The lines below starting at the line containing "Task: Click 'Trump" and ending at the line containing "Task: Click the 550 Gemini requests bullet" are to be repeated exactly, with both ends kept and nothing else added.

Data extracted from a collection
┄┄┄┄┄┄┄┄┄┄┄┄┄┄┄┄┄┄┄┄
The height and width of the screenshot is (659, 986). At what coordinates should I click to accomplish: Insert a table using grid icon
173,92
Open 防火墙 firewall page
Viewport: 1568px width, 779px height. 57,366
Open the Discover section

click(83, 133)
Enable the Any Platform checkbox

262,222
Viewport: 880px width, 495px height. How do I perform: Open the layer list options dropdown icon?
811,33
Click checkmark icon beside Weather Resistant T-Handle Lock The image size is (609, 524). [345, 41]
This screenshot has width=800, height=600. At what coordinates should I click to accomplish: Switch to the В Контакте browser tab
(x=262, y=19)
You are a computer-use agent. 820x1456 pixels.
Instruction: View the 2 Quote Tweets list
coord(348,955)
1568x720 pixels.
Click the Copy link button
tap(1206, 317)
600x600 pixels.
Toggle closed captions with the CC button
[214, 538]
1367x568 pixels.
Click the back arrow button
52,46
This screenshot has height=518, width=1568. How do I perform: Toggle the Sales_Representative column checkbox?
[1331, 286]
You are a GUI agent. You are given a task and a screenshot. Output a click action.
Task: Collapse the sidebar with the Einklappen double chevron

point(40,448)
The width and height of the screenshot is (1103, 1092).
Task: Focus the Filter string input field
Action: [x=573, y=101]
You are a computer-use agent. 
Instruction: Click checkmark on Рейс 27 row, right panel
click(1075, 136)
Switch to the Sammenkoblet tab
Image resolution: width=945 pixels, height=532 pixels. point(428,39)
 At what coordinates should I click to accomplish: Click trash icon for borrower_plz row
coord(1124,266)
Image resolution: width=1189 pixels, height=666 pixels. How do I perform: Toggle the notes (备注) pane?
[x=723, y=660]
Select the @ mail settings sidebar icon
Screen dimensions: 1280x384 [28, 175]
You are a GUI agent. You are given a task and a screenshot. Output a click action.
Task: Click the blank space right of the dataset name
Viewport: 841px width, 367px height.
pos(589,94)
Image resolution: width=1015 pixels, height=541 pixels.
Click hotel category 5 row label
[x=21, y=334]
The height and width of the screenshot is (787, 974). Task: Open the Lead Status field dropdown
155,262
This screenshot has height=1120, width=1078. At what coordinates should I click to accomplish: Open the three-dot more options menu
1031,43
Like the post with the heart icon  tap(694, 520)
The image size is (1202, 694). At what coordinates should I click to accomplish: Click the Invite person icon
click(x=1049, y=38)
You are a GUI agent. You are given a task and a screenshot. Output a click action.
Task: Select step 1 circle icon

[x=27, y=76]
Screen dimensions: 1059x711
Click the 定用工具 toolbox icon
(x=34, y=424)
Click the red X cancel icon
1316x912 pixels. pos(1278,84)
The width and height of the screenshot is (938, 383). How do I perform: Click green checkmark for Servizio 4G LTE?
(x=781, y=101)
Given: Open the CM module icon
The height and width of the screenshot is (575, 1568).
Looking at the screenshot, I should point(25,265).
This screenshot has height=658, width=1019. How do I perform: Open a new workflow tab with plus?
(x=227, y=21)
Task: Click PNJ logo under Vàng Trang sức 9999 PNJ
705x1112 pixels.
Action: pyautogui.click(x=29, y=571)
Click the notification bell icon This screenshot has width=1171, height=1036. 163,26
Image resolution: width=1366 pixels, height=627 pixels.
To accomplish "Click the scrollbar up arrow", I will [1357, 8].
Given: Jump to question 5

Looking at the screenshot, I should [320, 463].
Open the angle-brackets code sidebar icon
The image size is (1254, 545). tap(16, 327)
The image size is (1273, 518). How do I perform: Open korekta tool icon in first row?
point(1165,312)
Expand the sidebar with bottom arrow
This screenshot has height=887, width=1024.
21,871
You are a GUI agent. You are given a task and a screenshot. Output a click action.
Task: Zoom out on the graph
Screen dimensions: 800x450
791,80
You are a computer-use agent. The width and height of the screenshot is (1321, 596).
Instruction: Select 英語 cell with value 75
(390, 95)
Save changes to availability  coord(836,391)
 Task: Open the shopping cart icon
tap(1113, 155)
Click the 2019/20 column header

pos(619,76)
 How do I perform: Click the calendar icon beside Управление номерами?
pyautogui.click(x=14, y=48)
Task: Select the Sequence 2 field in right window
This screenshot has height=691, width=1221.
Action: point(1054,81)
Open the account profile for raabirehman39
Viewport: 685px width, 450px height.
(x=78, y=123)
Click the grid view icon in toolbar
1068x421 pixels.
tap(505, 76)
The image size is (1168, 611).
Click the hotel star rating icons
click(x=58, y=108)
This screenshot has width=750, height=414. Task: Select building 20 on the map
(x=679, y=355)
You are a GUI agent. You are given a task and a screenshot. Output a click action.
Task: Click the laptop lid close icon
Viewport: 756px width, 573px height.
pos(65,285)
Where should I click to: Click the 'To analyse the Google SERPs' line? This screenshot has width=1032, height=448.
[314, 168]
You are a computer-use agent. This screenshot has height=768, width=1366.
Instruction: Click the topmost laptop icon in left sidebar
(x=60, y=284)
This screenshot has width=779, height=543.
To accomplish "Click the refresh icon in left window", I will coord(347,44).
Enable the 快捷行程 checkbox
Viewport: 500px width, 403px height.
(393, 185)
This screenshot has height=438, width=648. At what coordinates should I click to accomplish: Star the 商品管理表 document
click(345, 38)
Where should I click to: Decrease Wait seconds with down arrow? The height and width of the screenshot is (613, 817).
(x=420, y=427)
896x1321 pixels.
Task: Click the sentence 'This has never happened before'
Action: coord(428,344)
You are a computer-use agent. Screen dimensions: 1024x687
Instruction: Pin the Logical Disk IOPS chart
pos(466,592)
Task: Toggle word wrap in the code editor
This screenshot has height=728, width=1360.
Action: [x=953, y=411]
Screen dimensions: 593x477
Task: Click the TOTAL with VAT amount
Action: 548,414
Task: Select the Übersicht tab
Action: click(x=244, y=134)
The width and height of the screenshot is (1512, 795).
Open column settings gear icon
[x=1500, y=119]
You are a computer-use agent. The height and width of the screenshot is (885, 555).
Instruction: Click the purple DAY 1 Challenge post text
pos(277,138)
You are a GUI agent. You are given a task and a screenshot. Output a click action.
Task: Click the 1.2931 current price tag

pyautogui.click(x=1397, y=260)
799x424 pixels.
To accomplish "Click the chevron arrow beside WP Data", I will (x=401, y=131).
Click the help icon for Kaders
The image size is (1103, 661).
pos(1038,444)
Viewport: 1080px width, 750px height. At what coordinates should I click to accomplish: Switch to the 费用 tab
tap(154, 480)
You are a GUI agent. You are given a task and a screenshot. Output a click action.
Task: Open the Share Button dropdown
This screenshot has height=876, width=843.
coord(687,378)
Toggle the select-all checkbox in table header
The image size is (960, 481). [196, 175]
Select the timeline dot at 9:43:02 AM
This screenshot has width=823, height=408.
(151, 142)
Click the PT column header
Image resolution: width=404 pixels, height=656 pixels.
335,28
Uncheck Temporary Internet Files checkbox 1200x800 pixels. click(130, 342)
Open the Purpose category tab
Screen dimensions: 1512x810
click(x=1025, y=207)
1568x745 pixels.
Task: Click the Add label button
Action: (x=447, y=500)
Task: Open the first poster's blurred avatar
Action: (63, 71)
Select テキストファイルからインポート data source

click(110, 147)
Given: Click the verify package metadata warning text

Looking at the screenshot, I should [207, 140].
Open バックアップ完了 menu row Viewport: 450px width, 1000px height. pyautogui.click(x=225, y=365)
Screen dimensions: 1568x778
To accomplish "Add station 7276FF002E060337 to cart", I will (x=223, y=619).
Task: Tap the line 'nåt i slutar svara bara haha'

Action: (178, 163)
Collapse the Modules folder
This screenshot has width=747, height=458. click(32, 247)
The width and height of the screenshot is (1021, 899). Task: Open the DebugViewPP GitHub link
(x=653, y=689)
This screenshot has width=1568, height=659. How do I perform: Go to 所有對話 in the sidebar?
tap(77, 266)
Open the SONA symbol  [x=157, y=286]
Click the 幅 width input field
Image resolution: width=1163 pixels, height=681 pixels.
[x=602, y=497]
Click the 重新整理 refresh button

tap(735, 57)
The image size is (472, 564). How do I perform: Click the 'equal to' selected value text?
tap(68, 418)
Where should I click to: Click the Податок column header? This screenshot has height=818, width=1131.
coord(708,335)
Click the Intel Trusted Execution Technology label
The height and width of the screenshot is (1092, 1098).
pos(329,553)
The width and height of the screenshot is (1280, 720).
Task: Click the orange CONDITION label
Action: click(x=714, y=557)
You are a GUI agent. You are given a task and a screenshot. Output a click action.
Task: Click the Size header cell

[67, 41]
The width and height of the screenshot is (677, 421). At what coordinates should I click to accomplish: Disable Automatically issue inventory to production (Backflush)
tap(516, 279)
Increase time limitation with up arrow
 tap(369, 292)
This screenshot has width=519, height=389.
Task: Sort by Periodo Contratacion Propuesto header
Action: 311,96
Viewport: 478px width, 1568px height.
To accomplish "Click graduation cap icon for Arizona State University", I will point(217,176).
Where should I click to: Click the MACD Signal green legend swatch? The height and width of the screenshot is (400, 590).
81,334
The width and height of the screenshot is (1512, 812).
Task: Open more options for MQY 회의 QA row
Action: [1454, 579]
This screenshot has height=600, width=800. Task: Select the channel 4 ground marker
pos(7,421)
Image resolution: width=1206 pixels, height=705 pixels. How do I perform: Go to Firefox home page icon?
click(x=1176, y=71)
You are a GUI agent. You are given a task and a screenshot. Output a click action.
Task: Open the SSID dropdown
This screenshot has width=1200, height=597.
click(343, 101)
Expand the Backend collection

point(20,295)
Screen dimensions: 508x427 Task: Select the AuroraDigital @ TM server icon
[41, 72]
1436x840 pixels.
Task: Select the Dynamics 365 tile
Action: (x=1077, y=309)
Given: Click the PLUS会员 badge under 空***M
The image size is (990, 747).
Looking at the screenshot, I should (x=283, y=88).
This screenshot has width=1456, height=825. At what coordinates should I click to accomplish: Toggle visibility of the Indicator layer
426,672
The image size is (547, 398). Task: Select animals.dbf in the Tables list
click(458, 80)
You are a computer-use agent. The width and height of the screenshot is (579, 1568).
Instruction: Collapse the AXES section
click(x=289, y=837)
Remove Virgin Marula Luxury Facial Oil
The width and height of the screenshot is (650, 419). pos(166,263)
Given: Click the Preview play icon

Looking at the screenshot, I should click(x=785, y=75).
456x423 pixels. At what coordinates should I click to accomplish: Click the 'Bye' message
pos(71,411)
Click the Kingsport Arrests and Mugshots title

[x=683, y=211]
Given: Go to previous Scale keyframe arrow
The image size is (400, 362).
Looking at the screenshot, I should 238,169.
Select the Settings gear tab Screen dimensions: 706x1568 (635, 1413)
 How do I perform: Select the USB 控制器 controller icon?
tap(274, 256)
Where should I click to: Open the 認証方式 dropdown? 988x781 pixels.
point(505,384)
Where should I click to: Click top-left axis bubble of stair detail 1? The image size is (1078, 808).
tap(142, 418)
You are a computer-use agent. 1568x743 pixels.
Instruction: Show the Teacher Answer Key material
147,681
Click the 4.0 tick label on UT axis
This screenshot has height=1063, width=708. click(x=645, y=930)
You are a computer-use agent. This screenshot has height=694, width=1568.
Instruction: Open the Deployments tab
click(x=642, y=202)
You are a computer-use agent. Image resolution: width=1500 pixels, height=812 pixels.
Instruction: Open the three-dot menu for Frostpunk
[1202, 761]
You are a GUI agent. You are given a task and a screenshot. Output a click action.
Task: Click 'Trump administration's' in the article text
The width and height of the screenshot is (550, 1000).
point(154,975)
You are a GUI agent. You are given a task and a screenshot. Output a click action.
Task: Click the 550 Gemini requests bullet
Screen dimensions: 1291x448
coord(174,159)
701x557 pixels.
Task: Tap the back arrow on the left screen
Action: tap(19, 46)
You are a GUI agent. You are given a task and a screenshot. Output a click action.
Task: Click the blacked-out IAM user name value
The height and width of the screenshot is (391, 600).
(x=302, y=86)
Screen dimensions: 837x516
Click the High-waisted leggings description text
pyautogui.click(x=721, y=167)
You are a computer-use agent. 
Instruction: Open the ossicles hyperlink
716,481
┄┄┄┄┄┄┄┄┄┄┄┄┄┄┄┄┄┄┄┄
Exercise answer:
Task: Click 'Trump administration's' in the article text
The width and height of the screenshot is (550, 1000).
point(154,975)
You are a GUI agent. You are given a task and a screenshot. Output a click action.
Task: Click the 550 Gemini requests bullet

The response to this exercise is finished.